Elevator insurance can be a challenging arena. Several laws unique to New York have caused insurance carriers to nearly stop writing policies for elevator companies, Mortman observes. Under these laws, contractors and property owners are held responsible, even if the injured party ignored safety rules. In many cases, liability automatically falls to the elevator contractor. Because of this, there are fewer and fewer insurance carriers writing policies in New York for the elevator industry, she says.

The claims process can turn into a tremendous financial burden for insurance companies, Mortman says, elaborating:

“In this country, a person does not have to pay to hire a negligence/personal injury attorney. The attorneys get paid from the settlements. Because of the cost of investigating, many times, the insurance company will decide to write a check and settle a claim, rather than continue to rack up costs, even if [it] did no wrong.”

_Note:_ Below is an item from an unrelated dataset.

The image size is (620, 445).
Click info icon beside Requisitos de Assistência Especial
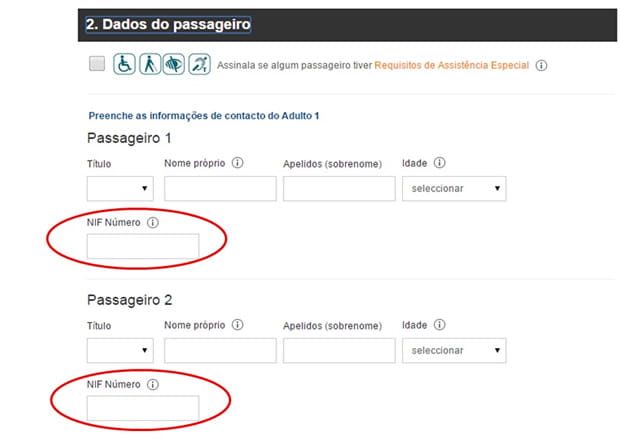tap(541, 66)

Mortman has seen change for the better during her years in the industry, however. For example, thanks to state insurance departments implementing regulations, carriers cannot put unreasonable caps on limits and cannot cancel policies in the middle of terms if a claim is made. Further, employers are spending a great deal of time and money teaching their employees about safety, and ever-better technology is making equipment and workplaces safer, she observes.

Mortman divides her time among her insurance office in Fort Lee and homes in Wausau, Wisconsin, and Naples, Florida. She almost always attends the annual NAEC and ECNY events, excited to learn about new equipment, network and take advantage of educational opportunities.

When she is not busy with work or industry events, Mortman enjoys spending time with family, cooking and playing golf – although she admits she hasn’t practiced enough to improve her game.

She and Jean Pierre have taken several cruises which they enjoyed, including one to Alaska where they saw some beautiful scenery. Mortman wishes she had more time to read, as she enjoys it. The last non-industry-related books she read include The Bronze Horseman romance trilogy by Paullina Simons and Steve Jobs, the biography by Walter Isaacson. She hopes to soon read the psychological thriller The Girl on the Train by Paula Hawkins.

Despite little time for vacationing or practicing golf, Mortman is a happy person, because she loves her profession. That, she said, is vital to achieving success in any industry, elaborating:

“You must love what you do. If you don’t, people will see through you. Work hard – really hard. Know your product. You only get out what you put in. If you work hard and help people along the way, you will get back what you put in 10 times over. People will remember that you helped them and come back to you. Never think of going to work. Think of going to a new adventure each day.”